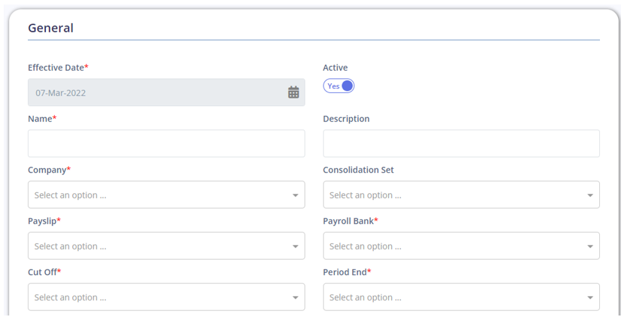This screenshot has width=624, height=317.
Task: Click the Consolidation Set caret arrow
Action: 590,195
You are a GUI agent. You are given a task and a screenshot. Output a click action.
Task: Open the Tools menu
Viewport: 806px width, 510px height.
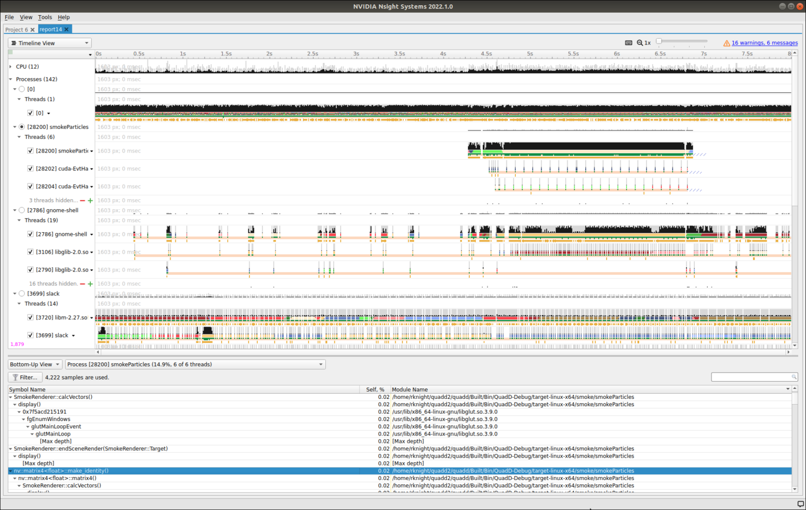pyautogui.click(x=45, y=17)
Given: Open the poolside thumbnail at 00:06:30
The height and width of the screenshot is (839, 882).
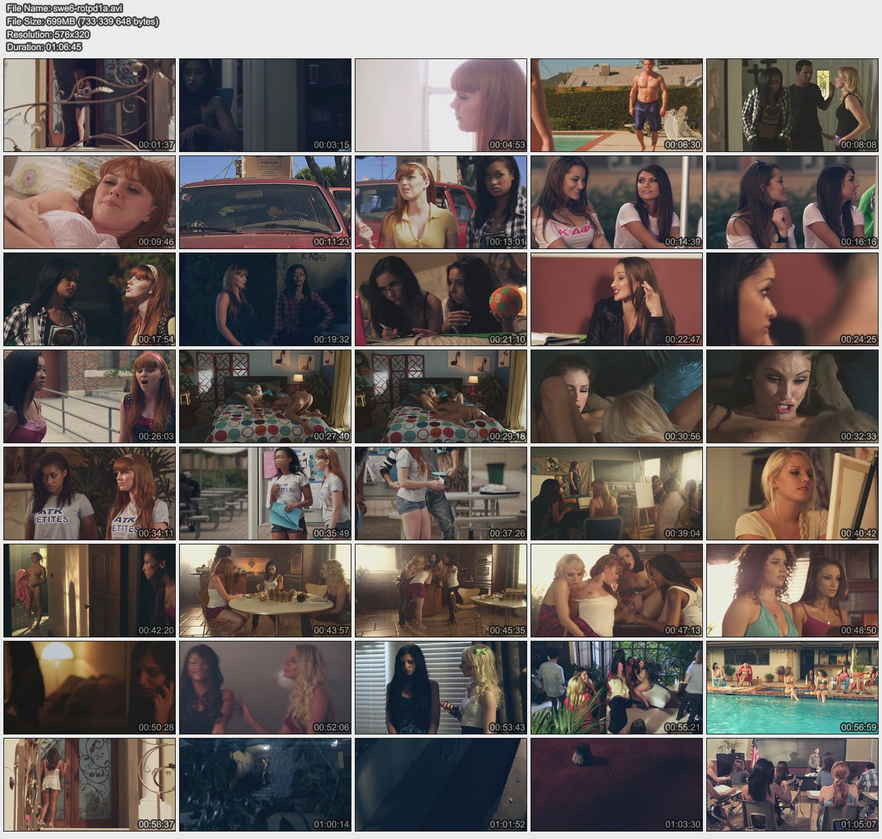Looking at the screenshot, I should (x=616, y=105).
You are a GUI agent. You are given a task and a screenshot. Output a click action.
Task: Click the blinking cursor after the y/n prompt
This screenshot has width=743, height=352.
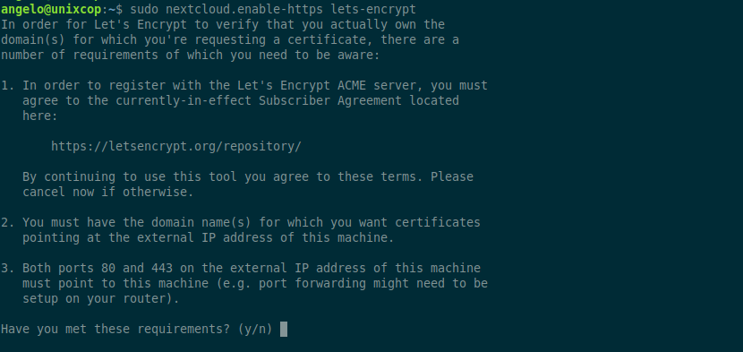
▬▬▬
ACTIVITY
The job is to copy each line from the material above that holds the word "Open".

EXERCISE OUTPUT
Task: Open the Tools menu
Given: Open the poolside thumbnail at 00:06:30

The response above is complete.